Chéjov puede resultar un autor sumamente aburrido y tedioso si, como a veces ocurre, la tarea dramatúrgica de la puesta en escena pretende elaborar un espectáculo naturalista de corte convencional, pretendiendo levantar un montaje de uno de los dramaturgos que supuso un giro irreversible para el teatro contemporáneo. En el teatro chejoviano ya no hay lugar para las tramas clásicas divididas en tres actos, con una unidad temporal aristotélica, sino que el espectador y/o lector se enfrenta a una falsa simplicidad poblada por voces cuyas motivaciones devienen opacas, sin personajes estereotipados que sean fácilmente captables. En otras palabras, las obras chejovianas, mucho más cómicas – no sin ciertos amargos sinsabores – de lo que comúnmente se cree, el individuo se ha desplomado ante su incapacidad de estar a la altura de sus propias circunstancias.
Partiendo de esta aclaración, el ecléctico montaje hilvanado por Àlex Rigola, quien realizó una espléndida labor como renovador artístico del Teatre Lliure del 2003 al 2011, nos mete de lleno en la tesitura chejoviana. De hecho, es de agradecer volver a presenciar el músculo teatral de Rigola tras sus erráticas puestas en escena de tragedias shakespearianas, sumamente hostiles para un creador cuyo leitmotiv reside en el espacio escénico, la distribución espacial, la hibridez artística y la concepción de cada montaje como espectáculo innovador. En este sentido, para quien nunca haya presenciado la puesta en escena de una pieza del maestro Anton Chéjov, este montaje es una delicia. Ubicando a los espectadores en dos gradas para poder presenciar la desidia de unos personajes que han adoptado el nombre de los actores, zambulléndonos de lleno en las vidas de seres incapaces de asumir sus responsabilidades tras el disfraz del narcisismo de la culpa. En este ámbito, el trabajo actoral de Joan Carreras, actor fetiche de Àlex Rigola, es espléndido. Meláncolico y apático, es incapaz de asumir la verdad – tema chejoviano por excelencia – que le suelta en su lenta y penosa agonía la actriz Sara Espígul: ha preferido dejarse arrastrar por los ideales de la codicia y la acumulación de riquezas a enfrentarse al reto de preguntarse qué desea realmente.

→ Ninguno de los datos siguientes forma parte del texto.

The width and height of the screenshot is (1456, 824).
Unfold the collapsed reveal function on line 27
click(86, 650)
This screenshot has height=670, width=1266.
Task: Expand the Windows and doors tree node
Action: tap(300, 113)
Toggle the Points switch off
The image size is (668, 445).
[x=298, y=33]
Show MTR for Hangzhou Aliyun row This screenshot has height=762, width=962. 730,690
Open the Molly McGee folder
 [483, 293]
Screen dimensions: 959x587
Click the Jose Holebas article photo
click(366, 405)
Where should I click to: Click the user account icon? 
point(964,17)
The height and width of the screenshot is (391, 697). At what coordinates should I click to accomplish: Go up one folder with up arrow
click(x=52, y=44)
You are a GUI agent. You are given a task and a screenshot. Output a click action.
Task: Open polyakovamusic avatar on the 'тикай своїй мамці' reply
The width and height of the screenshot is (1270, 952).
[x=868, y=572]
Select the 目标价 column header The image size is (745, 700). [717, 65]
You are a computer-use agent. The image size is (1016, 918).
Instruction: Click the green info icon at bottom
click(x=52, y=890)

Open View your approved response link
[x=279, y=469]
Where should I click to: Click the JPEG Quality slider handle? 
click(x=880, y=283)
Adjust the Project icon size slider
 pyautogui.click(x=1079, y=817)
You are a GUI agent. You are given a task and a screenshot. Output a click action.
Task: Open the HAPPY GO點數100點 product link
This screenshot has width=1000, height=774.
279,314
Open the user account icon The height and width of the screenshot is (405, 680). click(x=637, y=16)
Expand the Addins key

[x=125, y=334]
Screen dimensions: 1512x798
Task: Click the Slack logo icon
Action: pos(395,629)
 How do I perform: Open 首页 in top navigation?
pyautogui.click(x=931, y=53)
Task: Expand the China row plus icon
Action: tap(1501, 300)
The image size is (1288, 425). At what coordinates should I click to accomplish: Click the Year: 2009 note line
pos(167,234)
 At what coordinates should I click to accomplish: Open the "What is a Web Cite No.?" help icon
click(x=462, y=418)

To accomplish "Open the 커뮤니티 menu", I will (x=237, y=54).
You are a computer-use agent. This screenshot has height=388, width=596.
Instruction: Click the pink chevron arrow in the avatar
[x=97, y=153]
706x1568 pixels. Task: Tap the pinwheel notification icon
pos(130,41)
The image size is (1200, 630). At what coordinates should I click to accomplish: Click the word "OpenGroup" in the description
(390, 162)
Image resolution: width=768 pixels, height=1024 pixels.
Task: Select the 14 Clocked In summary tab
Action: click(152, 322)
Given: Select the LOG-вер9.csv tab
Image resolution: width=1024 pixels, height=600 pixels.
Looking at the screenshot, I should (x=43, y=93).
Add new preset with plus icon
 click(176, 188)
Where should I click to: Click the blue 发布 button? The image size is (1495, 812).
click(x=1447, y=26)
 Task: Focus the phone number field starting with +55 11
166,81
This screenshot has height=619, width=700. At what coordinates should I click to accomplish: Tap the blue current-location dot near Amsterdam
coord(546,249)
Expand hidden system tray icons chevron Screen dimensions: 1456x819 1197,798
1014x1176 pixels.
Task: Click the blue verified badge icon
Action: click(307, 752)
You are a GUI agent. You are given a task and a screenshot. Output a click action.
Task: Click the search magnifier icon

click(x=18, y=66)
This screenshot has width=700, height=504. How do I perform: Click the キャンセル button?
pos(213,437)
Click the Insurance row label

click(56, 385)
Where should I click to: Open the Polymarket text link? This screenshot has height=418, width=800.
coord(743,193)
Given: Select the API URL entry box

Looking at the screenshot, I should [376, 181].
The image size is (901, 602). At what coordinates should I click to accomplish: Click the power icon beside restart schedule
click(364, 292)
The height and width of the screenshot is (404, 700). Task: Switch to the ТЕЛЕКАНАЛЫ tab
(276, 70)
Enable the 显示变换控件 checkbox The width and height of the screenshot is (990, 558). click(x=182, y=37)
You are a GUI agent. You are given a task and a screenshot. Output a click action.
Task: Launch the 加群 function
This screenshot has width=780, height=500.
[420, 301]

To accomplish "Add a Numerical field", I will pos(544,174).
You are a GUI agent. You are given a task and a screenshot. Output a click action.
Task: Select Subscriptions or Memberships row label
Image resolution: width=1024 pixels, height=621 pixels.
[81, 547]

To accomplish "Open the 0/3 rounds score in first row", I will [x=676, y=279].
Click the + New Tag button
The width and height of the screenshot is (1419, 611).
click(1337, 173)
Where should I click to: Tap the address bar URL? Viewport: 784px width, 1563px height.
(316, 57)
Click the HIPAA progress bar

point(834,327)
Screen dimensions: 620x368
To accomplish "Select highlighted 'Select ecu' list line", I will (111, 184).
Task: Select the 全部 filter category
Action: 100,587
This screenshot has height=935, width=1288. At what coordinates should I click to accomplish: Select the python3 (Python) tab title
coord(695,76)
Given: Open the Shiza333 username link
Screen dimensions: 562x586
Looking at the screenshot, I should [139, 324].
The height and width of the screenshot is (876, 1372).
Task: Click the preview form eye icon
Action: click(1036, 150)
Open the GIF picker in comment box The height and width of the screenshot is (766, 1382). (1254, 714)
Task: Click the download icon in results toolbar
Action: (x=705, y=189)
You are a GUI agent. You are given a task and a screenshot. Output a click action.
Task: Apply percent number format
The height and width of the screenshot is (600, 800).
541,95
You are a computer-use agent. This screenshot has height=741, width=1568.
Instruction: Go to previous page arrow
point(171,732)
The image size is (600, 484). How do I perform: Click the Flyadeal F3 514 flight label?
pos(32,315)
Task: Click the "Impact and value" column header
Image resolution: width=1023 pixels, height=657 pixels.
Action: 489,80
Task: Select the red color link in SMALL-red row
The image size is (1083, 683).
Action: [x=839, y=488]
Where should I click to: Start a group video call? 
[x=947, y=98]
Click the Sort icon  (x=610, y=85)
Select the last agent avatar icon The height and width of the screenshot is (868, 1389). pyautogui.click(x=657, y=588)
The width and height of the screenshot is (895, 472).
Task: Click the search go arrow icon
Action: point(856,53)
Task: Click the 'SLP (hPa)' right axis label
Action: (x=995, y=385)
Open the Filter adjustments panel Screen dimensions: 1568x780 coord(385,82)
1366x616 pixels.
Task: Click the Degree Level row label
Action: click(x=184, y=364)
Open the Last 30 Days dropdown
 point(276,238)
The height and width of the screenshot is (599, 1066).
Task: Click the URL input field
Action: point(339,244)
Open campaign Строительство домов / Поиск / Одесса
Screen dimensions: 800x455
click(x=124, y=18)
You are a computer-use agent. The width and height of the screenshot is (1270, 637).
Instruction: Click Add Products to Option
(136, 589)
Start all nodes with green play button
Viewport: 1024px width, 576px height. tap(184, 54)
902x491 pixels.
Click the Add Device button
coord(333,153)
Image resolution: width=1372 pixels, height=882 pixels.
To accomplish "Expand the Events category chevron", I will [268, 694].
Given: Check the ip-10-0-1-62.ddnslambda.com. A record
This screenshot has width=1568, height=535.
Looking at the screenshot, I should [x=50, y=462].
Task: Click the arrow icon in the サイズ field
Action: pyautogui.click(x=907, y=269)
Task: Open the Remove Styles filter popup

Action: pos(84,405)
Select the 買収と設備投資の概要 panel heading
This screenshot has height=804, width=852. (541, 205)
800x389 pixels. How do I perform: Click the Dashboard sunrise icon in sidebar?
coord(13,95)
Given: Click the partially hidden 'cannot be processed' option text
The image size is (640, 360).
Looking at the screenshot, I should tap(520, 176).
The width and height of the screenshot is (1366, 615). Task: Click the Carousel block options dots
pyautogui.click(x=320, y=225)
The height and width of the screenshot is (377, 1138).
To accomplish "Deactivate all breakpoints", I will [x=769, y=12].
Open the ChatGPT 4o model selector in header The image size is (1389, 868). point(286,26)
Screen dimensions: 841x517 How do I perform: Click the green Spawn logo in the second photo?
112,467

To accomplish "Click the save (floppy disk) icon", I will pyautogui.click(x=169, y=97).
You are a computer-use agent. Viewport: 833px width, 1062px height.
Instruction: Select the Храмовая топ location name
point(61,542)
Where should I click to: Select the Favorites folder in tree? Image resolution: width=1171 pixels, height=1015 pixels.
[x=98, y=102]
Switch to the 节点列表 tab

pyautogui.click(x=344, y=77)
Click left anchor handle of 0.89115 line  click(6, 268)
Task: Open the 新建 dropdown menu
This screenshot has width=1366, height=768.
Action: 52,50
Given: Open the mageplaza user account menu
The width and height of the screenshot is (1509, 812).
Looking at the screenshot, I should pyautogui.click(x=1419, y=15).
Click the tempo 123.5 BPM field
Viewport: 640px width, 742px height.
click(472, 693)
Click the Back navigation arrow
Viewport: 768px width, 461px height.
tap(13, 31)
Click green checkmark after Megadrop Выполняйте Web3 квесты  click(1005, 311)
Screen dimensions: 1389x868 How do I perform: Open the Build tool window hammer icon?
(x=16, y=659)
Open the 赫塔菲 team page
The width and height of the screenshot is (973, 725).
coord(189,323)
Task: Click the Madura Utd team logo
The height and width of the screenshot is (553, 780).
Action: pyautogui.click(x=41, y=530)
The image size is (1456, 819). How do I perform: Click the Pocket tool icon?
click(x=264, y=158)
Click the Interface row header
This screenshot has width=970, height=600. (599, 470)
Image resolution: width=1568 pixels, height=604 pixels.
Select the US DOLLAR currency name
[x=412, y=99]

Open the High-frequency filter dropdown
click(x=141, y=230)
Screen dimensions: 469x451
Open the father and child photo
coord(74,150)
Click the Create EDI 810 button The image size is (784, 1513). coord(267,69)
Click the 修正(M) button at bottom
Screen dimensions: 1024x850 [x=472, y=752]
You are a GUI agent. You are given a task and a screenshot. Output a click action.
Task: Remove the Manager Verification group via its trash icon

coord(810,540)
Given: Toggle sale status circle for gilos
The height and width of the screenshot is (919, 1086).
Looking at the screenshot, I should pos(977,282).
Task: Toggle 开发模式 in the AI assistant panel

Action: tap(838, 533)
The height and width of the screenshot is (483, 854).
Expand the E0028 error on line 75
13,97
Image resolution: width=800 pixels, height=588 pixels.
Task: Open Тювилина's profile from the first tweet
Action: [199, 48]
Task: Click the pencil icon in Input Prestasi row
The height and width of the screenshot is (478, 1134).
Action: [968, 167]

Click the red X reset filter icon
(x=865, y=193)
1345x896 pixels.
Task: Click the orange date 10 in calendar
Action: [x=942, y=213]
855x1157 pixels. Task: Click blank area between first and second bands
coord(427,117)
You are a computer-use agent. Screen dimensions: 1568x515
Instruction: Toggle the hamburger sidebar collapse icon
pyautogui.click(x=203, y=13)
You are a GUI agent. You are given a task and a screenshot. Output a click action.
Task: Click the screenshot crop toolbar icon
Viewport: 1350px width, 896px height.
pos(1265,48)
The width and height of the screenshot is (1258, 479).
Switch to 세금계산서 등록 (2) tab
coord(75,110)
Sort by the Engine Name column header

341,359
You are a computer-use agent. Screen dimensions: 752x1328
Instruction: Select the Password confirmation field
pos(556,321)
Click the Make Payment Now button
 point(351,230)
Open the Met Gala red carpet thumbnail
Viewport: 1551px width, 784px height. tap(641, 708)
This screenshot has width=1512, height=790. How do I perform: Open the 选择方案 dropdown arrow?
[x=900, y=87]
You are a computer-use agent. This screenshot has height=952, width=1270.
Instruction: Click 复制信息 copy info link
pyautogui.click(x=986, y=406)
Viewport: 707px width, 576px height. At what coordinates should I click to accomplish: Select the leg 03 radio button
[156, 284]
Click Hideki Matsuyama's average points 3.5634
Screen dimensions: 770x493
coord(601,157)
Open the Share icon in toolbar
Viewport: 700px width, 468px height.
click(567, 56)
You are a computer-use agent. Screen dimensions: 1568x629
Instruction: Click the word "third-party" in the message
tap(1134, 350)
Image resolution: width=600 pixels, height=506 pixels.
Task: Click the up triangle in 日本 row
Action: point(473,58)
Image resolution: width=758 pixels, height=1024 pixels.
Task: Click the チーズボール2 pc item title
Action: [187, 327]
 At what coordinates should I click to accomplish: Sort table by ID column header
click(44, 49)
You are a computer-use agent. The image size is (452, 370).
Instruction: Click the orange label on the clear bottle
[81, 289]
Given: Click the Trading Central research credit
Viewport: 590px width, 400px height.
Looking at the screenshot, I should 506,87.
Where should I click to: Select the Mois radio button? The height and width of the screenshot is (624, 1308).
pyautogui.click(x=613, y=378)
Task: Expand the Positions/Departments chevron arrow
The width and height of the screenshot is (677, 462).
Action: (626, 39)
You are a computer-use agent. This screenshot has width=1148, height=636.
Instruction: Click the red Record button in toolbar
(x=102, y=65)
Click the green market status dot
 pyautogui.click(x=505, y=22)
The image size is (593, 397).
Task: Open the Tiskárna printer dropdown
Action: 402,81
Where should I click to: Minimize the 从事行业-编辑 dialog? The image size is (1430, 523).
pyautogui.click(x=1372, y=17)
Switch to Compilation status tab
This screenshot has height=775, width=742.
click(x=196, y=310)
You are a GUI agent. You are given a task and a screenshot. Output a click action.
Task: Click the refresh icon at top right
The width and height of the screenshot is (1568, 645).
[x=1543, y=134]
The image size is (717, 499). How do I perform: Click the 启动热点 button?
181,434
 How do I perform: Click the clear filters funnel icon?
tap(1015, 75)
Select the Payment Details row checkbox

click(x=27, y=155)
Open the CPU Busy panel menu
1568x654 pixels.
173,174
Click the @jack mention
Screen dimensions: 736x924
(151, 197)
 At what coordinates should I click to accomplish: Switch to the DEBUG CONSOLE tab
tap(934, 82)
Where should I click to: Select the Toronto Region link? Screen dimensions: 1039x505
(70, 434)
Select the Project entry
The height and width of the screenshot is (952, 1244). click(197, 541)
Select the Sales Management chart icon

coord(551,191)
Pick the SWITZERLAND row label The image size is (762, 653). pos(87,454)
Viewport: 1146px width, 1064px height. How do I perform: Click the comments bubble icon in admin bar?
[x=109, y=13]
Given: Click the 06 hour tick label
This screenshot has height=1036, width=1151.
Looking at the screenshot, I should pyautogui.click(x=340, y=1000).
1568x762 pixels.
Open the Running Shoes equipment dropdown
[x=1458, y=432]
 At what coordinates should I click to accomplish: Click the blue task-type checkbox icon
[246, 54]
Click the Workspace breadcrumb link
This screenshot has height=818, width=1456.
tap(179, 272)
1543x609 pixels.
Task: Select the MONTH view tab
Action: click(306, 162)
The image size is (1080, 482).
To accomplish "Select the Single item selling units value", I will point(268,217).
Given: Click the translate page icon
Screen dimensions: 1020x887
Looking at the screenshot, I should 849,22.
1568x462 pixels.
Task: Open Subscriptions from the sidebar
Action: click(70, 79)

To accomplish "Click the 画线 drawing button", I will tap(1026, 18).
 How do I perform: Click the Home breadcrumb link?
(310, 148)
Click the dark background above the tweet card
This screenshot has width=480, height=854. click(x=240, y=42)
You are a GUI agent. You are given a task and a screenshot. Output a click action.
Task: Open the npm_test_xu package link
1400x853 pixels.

Los espectadores se hallarán con un trabajo exquisito del espacio escénico, cohabitando en él durante poco menos de hora y media música en vivo, grabación audiovisual y la recreación de la vida como un ir y venir apático, con entes espectrales que se pasean ante los espectadores fingiendo ser honestos, cuando, en realidad, su vida psíquica está plagada de boicots, chantajes y otras «maravillas» humanas. Para resaltarlo, el trabajo dramatúrgico es sobresaliente, modulando el texto para mostrar que Chéjov es hoy rabiosamente actual para aquellos que se llenan las palabras de buenas intenciones y autocomplacencias, incapaces de ver más allá de su ombligo.
No obstante,alguna pega sí que hay. Una que se repite en todos los montajes de Rigola: una exigua e irregular dirección actoral. Joan Carreras, actor descomunalmente preparado, es capaz de afrontar el reto de ponerse en las manos de un director poco interesado en trabajar matices interpretativos, lo cual se observa en la atmósfera desangelada que caracteriza el trabajo del resto de actores, a excepción de momentos en estado de gracia de Espígul y Pep Cruz. El resto intenta sobreponerse como puede, aunque con poca fortuna.
Resumiendo: no se pierdan una de las mejores puestas en escena de una pieza de Chévoj de los últimos años, para celebrar el retorno de un creador contemporáneo imprescindible, a pesar de que trabajar con los actores no sea su fuerte.